**Source passage**
--*--
I agree with missy. Acana/Orijen or Fromm. I have fed both and my girls liked them. I feed Ziwipeak now.

Here are links to my favorite place to order, just for price reference:
Orijen Orijen Puppy 80/20 Formula Dry Dog Food | PetFlow.com

Fromm Fromm Four Star Surf and Turf Formula Dry Dog Food | PetFlow.com


----------



## flippedstars (Dec 16, 2009)

Another vote for Fromm here, the Four Star Nutritionals line. The flavors are actually 'interchangeable' once your dog is weaned onto one of them, so they can have duck for breakfast, pork for a snack and chicken for dinner! LOL the Beef and Surf N Turf are good to have in your rotation too as they are grain free.

I do a raw diet for my dogs but if I fed a kibble I would definitely use Fromm.


----------



## Audreybabypup (Sep 14, 2010)

I am only familar with Blue Buffalo and Welless out of those 4. Wellness runs 14.99 for the small bag here at petsmart and the Blue Buffalo is a tad cheaper, 11.99 for the small bag.


----------



## appleblossom (Mar 10, 2005)

Ive tried so many foods with all my doggies. I recently switched from Fromm to Wellness & then gave Taste of the wild a chance but none of it seemed to be working for my chis so today I bought them a big bag of Fromm Pork & Applesauce flavor..So I would highly recommend Fromm


----------



## teetee (Aug 25, 2011)

thank you everyone for all the info! It seems that Fromm is the top pick in here so maybe I will start there.


----------



## minimocha (Sep 28, 2007)

I've tried Orijen, wellness core, and Fromm. they are all good food. 
For me over here, wellness core a bag was about $16, while orijen was $20, fromm also about $20.

Donut did best on Orijen and wellness core, while (my husband said) he was on Fromm his poop stunk more 

I like how wellness core has the reduced fat version, when the vet said he was slightly over weight and we would need to watch his weight, we put him on that one. orijen also have the regular adult chicken/turkey diet, as well as the fish diet. So it's nice to give him different meat source just for a change sometimes


----------



## minimocha (Sep 28, 2007)
--*--
**Supplied material**
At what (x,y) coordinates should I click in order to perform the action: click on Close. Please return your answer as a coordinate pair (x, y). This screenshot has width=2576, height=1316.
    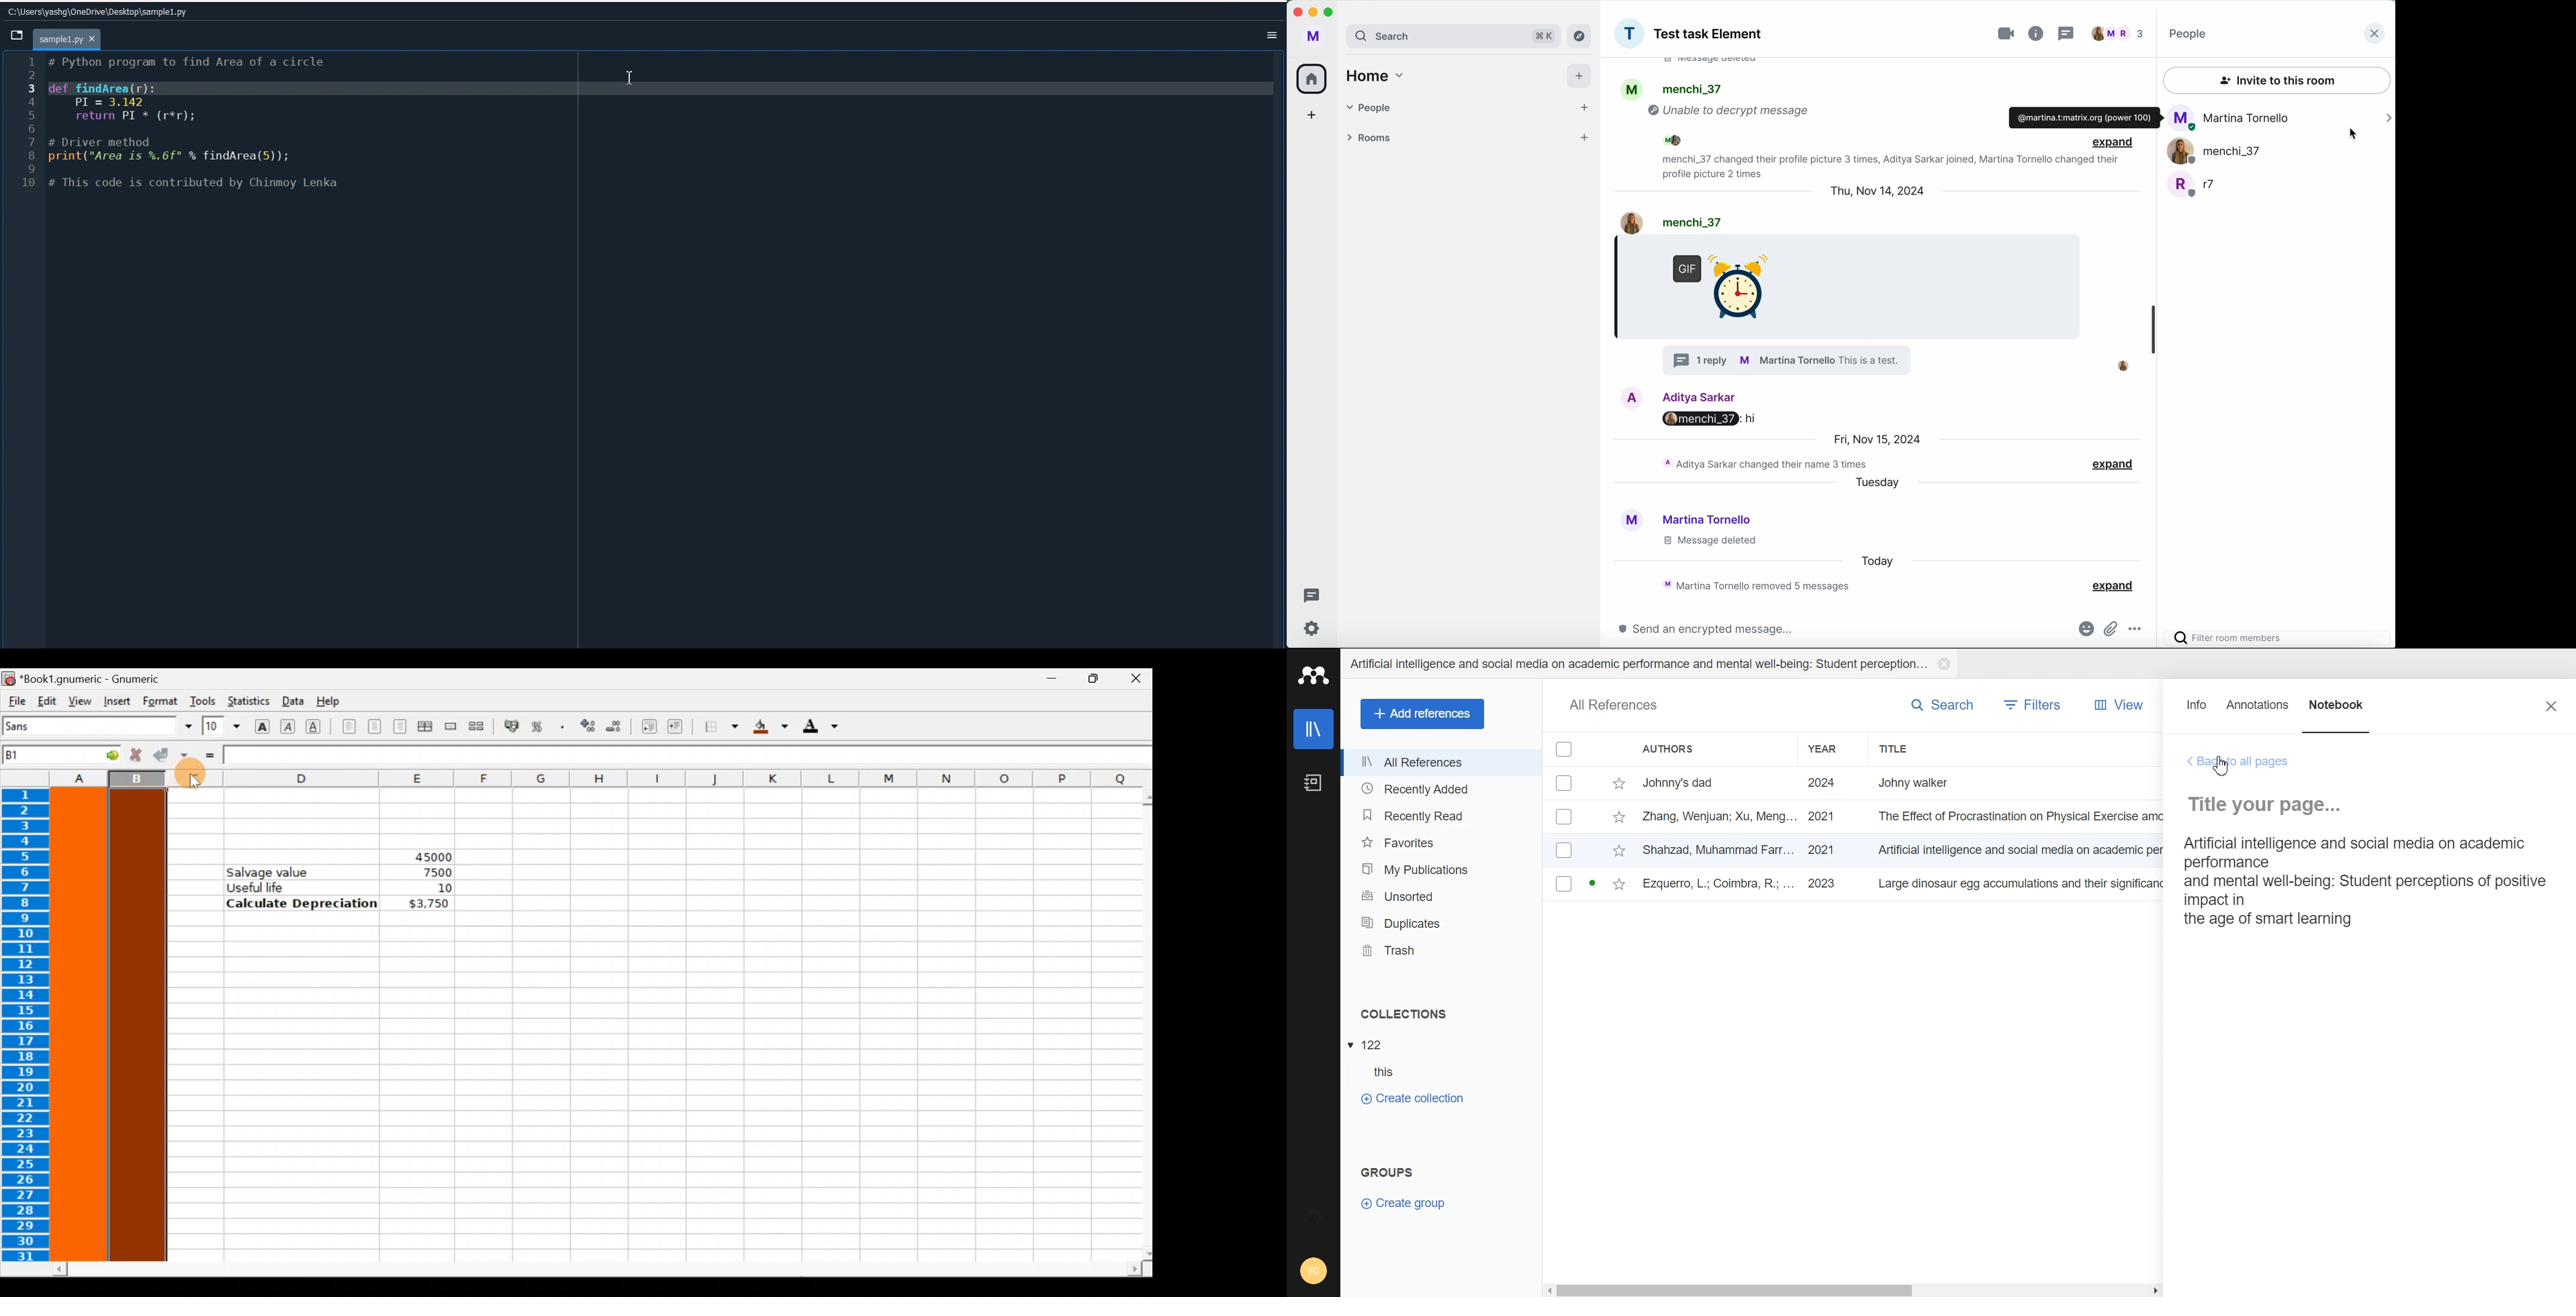
    Looking at the image, I should click on (2551, 706).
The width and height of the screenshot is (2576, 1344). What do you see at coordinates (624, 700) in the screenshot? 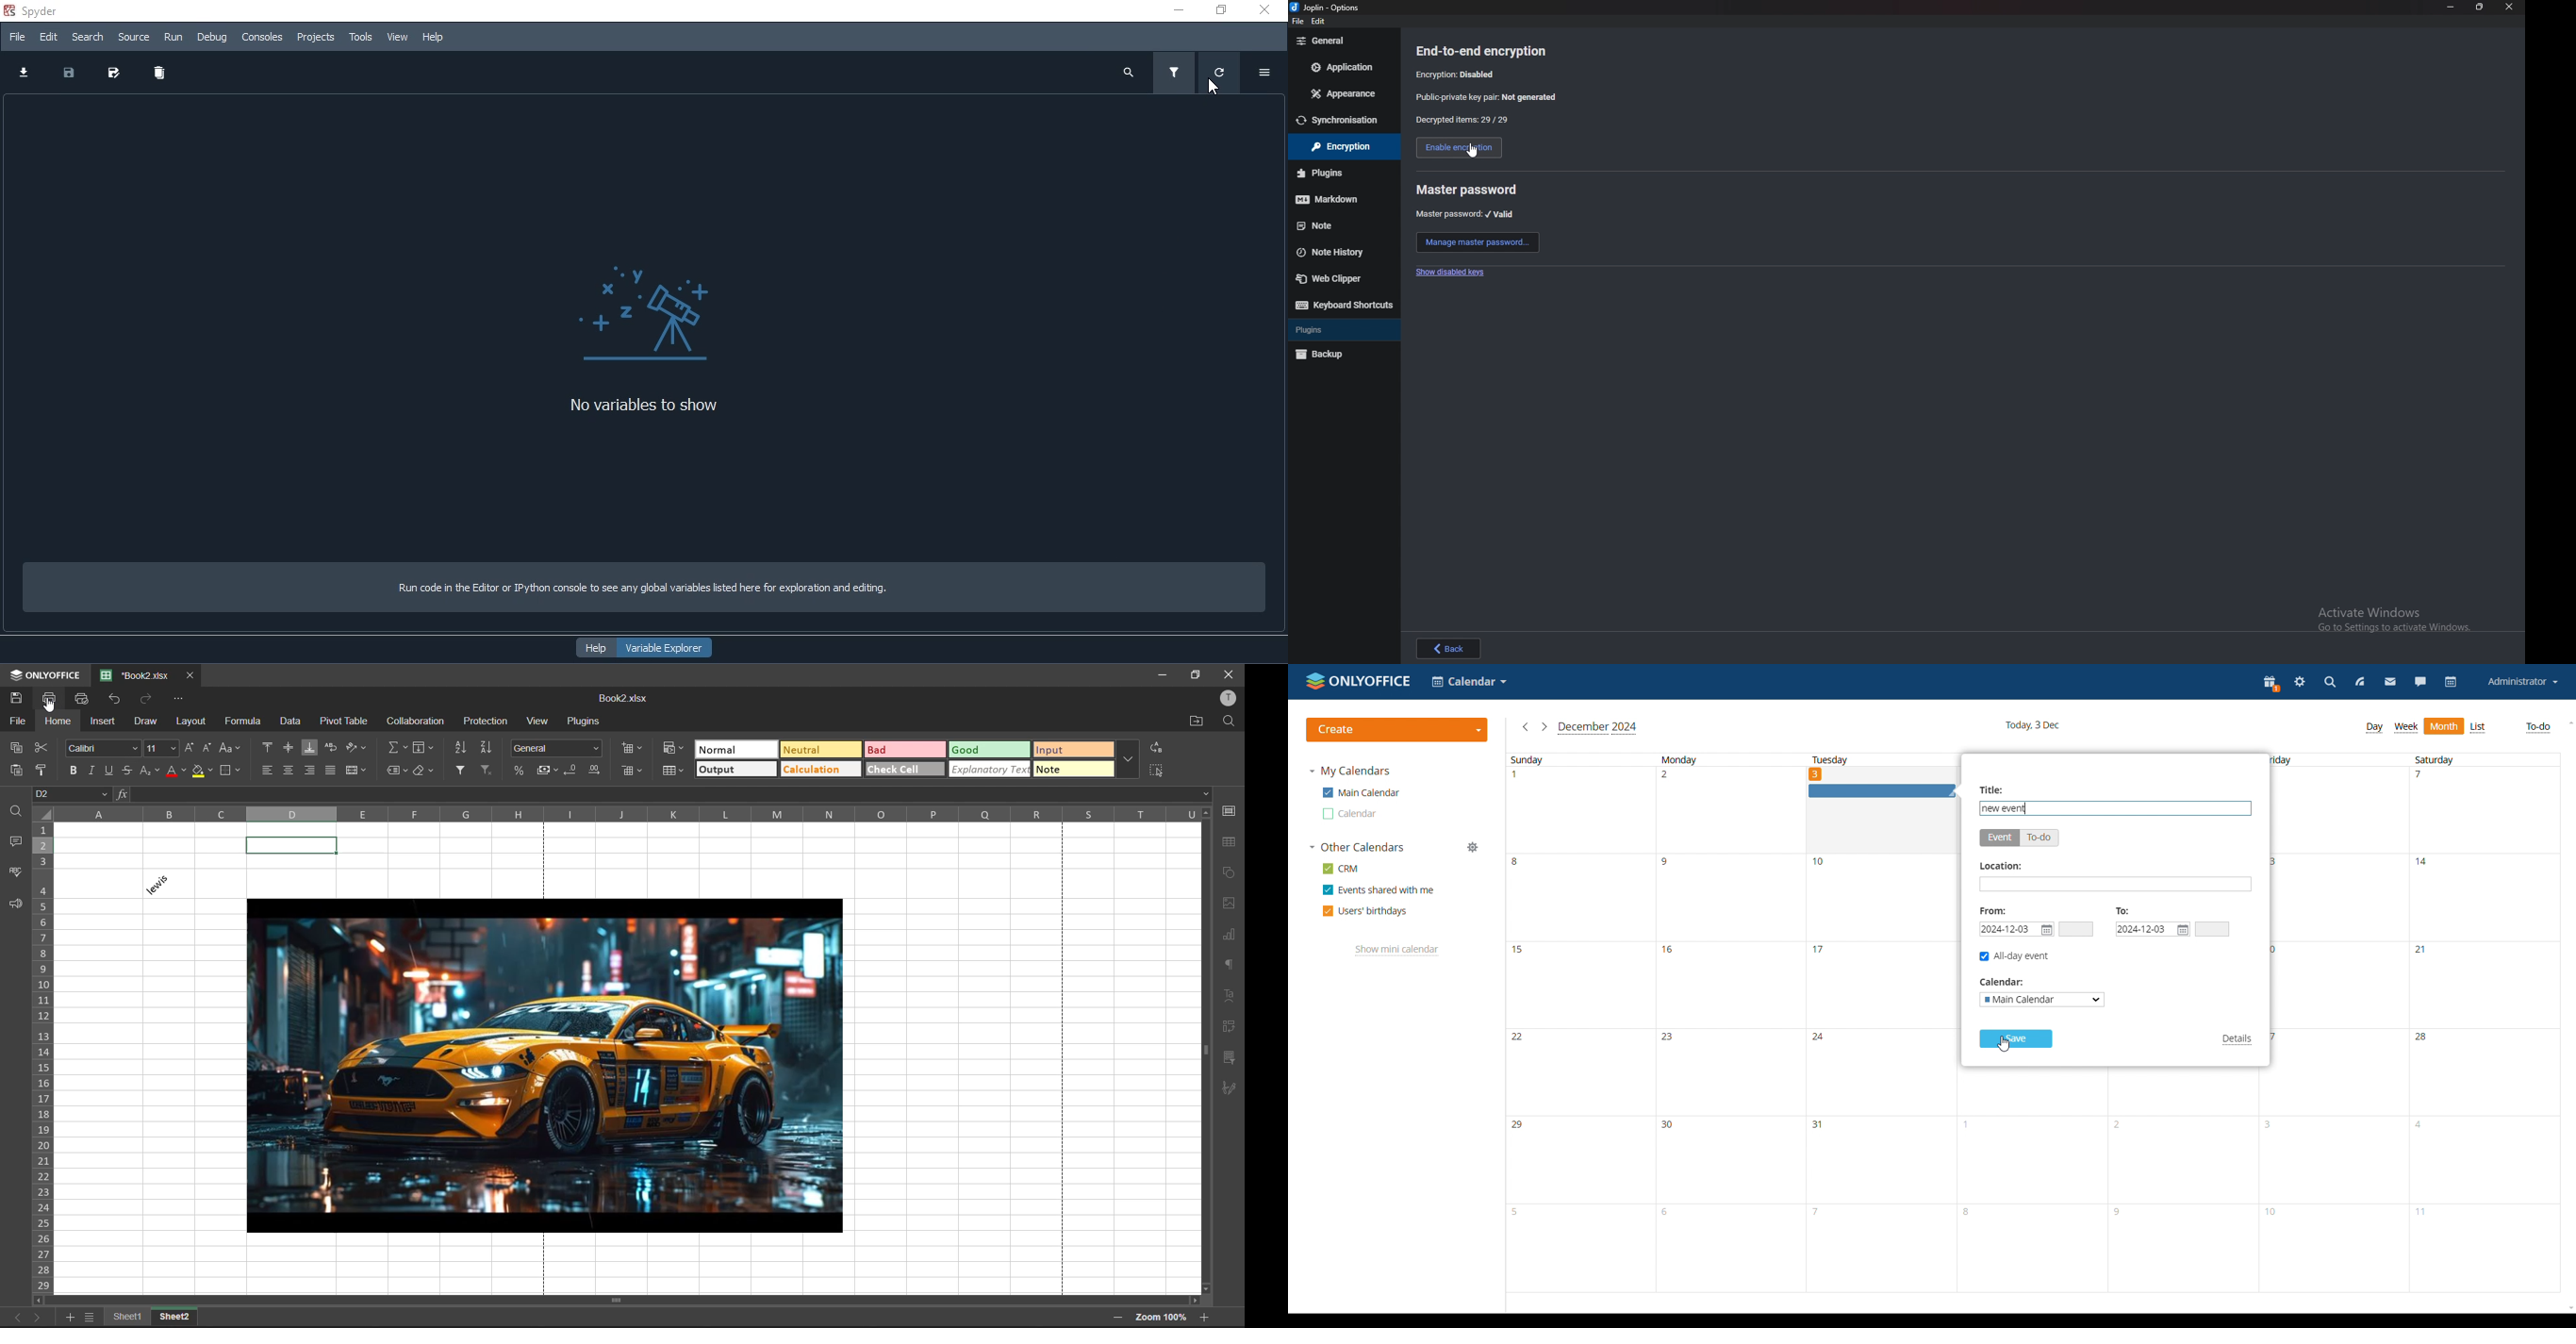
--*--
**Challenges**
[A] Write out the passage of the dog food thread that begins with the words containing "Another vote for" and ends with "(Sep 14, 2010)".
[B] In the dog food thread, list each distinct username that appears in a post heading.
[C] Decide whether each statement agrees with the dog food thread, and support each yes or no with the exact words that decide it: (i) At petsmart, a small bag of Wellness costs 14.99. (ii) flippedstars feeds kibble to their dogs. (iii) Blue Buffalo costs more than Wellness for the small bag.
Base your work on the dog food thread alone.

**Answers**
[A]
Another vote for Fromm here, the Four Star Nutritionals line. The flavors are actually 'interchangeable' once your dog is weaned onto one of them, so they can have duck for breakfast, pork for a snack and chicken for dinner! LOL the Beef and Surf N Turf are good to have in your rotation too as they are grain free.

I do a raw diet for my dogs but if I fed a kibble I would definitely use Fromm.


----------



## Audreybabypup (Sep 14, 2010)

[B] flippedstars, Audreybabypup, appleblossom, teetee, minimocha

[C]
(i) Yes: "Wellness runs 14.99 for the small bag here at petsmart"
(ii) No: "I do a raw diet for my dogs"
(iii) No: "the Blue Buffalo is a tad cheaper, 11.99 for the small bag"